RECORDS SUPPLIED:
-- Opening Marker --
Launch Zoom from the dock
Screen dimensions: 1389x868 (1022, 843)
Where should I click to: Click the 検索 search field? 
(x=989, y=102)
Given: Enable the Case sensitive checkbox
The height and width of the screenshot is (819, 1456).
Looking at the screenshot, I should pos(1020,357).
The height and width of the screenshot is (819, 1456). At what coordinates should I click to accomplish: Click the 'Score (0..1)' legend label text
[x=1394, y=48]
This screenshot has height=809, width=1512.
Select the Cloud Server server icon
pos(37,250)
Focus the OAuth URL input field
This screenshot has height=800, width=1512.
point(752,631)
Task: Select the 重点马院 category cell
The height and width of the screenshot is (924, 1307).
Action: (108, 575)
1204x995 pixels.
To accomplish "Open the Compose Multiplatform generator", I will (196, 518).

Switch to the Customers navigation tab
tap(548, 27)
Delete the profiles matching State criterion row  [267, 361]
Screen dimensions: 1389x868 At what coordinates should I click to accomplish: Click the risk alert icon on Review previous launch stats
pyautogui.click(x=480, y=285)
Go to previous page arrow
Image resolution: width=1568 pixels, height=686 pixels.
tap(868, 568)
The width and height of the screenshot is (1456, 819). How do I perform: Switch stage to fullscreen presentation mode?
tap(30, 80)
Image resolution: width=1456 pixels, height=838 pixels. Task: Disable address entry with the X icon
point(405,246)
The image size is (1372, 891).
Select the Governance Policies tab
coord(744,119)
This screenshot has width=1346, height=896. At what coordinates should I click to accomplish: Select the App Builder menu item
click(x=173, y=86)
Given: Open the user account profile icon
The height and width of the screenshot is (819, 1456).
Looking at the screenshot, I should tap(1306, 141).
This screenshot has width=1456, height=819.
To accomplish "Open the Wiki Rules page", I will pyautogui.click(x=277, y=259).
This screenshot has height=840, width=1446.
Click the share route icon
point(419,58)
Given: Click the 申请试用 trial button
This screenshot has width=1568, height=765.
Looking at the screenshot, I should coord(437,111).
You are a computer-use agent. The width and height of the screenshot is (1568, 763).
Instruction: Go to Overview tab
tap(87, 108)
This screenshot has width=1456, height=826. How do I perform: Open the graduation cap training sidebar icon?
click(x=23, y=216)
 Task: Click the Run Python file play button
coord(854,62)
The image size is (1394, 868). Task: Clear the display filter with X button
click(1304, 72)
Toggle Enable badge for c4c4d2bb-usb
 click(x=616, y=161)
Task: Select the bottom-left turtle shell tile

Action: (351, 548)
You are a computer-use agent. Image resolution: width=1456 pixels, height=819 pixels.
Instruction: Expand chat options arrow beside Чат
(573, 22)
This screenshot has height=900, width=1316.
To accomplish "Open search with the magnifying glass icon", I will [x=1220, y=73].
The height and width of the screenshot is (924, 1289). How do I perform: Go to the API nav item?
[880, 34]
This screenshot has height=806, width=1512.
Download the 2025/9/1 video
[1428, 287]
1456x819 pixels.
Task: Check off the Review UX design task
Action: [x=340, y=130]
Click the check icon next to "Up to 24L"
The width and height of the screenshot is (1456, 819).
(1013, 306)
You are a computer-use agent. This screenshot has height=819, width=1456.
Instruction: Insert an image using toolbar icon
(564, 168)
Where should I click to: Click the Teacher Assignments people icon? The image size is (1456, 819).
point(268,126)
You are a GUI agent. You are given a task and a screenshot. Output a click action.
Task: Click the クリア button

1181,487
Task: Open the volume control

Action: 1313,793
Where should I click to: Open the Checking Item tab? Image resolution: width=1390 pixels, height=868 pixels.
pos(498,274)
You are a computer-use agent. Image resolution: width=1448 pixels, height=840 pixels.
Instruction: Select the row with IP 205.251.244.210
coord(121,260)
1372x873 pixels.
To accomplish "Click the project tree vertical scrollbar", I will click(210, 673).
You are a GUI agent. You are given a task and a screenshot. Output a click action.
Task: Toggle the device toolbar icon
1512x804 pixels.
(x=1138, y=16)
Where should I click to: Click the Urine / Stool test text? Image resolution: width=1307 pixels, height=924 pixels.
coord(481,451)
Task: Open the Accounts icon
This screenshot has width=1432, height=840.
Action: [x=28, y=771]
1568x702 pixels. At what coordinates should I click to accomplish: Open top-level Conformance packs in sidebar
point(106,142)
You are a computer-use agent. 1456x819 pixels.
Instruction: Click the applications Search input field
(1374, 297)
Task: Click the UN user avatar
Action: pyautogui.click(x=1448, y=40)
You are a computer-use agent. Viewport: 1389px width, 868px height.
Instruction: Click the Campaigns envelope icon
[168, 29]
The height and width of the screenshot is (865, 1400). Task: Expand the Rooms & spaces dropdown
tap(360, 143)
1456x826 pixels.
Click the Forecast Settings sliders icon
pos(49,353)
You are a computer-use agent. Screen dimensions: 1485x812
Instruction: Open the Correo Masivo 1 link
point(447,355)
-- Closing Marker --
EXERCISE DIRECTIONS: In how many lines of the data does the string "computer" occur? Answer with the number and nothing else.

YOUR SOLUTION: 7